Se trata de un cambio de actitudes con respecto a nuestros hermanos para no pensar sólo en nosotros mismos sino también en sus necesidades, servirles y ayudarles.
Hace apenas cuatro días comenzábamos este tiempo litúrgico de la Cuaresma, tiempo de gracia, tiempo para decidir y optar por el Señor, su Reino y su mensaje evangélico. Dios sale a nuestro encuentro y nosotros decidimos si queremos encontrarnos con Él siguiendo el camino que nos ofrece. Pero el encuentro se produce en el desierto, ahí es el lugar de encuentro.
El desierto es el lugar de la prueba; se trata de la soledad del desierto y, en esa soledad del desierto, encontrarnos con nosotros mismos, con Dios y con los demás. Jesús fue al desierto; allí el tentador le puso a prueba pero Él supo optar por el Padre y por la voluntad del Padre, por el servicio y la entrega a la misión para la que había sido enviado. Victorioso de todas las tentaciones, Cristo comienza su misión predicando y llamando a la conversión, haciendo presente el Reino de Dios.
La Cuaresma debe ser para nosotros tiempo de desierto en el cual podamos valorar lo que estamos haciendo y lo que queremos hacer, ver con los ojos de Dios a quién servir y cómo queremos servirle. En el desierto de nuestra vida nos encontramos con nosotros mismos y descubrimos que, en nuestro interior, existe una tendencia al egoísmo, a pensar sólo en nosotros, en nuestro placer, en nuestro triunfo, en nuestra comodidad.
Junto a esta tendencia al egoísmo, escuchamos la llamada a la conversión, a pensar en los demás, a orientar nuestra vida desde los valores del Reino. Se trata de un cambio de actitudes con respecto a nuestros hermanos para no pensar sólo en nosotros mismos sino también en sus necesidades, servirles y ayudarles. Muchas veces, en medio de esta sociedad, nos sentimos llamados a olvidarnos de Dios, a marginarle, a no valorarle, a construir nuestra vida sin Él, a adorar a falsos dioses como el dinero, el poder, el pasarlo bien a costa de lo que sea, el enriquecimiento sin límites ni moral.
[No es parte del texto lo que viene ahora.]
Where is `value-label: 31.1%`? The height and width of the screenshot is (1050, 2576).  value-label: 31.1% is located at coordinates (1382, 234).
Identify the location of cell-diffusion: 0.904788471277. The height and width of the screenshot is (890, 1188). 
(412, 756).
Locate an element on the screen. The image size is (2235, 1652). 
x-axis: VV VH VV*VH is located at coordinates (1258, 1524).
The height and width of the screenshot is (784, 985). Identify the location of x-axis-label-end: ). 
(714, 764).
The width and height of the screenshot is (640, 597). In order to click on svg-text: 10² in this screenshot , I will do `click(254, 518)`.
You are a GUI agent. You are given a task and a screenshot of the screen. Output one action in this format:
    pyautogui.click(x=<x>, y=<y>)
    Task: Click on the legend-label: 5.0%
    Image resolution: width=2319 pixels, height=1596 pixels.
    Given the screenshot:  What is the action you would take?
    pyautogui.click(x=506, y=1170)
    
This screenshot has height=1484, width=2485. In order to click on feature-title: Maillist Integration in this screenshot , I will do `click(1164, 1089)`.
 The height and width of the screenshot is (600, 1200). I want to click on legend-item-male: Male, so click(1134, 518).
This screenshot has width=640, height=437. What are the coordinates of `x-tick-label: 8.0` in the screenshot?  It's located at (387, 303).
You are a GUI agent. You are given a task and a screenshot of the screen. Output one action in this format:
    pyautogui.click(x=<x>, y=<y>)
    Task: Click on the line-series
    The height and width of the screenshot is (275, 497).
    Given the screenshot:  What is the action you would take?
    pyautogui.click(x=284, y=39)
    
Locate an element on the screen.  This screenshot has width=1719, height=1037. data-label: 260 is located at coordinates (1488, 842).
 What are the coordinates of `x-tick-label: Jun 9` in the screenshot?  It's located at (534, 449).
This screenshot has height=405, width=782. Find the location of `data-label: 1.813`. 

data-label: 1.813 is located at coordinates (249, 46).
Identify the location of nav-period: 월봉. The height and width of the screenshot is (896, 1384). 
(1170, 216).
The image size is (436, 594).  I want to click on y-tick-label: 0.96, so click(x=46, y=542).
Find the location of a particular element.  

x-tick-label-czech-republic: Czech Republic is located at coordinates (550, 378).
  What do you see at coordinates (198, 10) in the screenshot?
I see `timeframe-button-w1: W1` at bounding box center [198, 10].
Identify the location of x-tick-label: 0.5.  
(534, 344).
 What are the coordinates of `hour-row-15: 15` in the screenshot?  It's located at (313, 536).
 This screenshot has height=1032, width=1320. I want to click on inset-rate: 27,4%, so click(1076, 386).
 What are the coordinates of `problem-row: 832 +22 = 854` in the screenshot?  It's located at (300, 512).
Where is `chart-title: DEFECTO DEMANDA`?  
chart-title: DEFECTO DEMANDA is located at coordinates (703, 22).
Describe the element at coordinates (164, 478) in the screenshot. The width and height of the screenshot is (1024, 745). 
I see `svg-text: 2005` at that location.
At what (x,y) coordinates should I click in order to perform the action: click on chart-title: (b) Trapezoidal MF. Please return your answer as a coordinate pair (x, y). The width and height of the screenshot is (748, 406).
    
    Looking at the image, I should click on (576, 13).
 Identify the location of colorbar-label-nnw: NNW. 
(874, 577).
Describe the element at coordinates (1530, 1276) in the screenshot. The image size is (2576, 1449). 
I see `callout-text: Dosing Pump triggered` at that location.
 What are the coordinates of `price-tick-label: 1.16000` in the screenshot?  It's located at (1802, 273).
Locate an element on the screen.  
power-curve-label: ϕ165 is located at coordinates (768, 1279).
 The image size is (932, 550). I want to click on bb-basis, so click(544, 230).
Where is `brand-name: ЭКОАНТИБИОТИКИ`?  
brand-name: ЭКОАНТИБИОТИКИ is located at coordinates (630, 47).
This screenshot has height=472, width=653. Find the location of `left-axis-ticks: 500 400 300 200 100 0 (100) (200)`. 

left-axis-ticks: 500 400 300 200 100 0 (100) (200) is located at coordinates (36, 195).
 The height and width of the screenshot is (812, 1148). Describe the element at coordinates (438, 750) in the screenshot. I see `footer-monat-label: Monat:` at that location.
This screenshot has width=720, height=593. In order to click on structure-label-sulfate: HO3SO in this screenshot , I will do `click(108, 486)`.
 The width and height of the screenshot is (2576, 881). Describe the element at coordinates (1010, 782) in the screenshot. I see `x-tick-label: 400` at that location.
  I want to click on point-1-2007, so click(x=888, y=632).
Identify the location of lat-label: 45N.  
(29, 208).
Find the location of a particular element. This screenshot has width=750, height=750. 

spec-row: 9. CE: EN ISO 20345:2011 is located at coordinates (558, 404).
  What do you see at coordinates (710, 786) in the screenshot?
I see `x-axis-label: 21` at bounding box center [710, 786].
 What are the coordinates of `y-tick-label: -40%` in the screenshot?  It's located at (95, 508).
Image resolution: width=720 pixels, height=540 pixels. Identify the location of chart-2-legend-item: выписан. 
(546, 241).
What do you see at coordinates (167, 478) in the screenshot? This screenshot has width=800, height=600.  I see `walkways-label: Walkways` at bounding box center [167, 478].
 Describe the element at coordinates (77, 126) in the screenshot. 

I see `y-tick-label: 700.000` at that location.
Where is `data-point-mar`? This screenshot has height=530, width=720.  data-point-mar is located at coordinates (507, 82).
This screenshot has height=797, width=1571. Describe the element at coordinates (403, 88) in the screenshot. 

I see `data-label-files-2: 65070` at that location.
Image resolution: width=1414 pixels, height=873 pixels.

Junto a esta llamada a una vida sin Dios, nos encontramos también con el Señor que llama a las puertas de nuestro corazón y nos anuncia que el Reino de Dios está cerca, que hemos de creer en el Evangelio y que debemos convertirnos: cambiar nuestra vida, cambiar nuestras convicciones mundanas, ajustar nuestra existencia a las exigencias del Reino de Dios. Cristo nos pide decisión: decidirnos por lo que el mundo nos ofrece o por lo que nuestra fe nos exige; vivir de acuerdo con lo que el mundo propone y olvidarnos de Dios o vivir según lo que Jesús nos ofrece y dar a Dios el puesto que le corresponde realmente.
Pero nunca podemos olvidarnos de los hermanos, los que viven a nuestro lado con sus problemas y sus necesidades. Cuando nos damos cuenta de la existencia (muchas veces muy dolorosa) de los demás, en una sociedad egoísta y sin Dios, se nos llama a que los utilicemos para trepar, a que ignoremos sus necesidades y vivamos la vida como si no existiesen. Pero para un cristiano esto es inasumible, inaceptable: los hermanos, sobre todo los que más nos necesitan, son los más importantes, los primeros; por eso se nos invita a creer en el Evangelio, un evangelio que quiere ser Buena Noticia, especialmente para los pobres, los necesitados, los despreciados, los olvidados.
Cristo sufrió estas tentaciones en el desierto pero en ningún momento olvidó que lo primero era el Reino de Dios, el Evangelio y la misión que el Padre le había encomendado. Sintamos este primer Domingo de Cuaresma el ejemplo de Cristo que triunfó, que no se dejó llevar de las alternativas y tentaciones del maligno, y decidámonos a imitarle, optando por vivir nuestra fe radicalmente y convirtiendo nuestra vida de acuerdo con lo que Dios espera.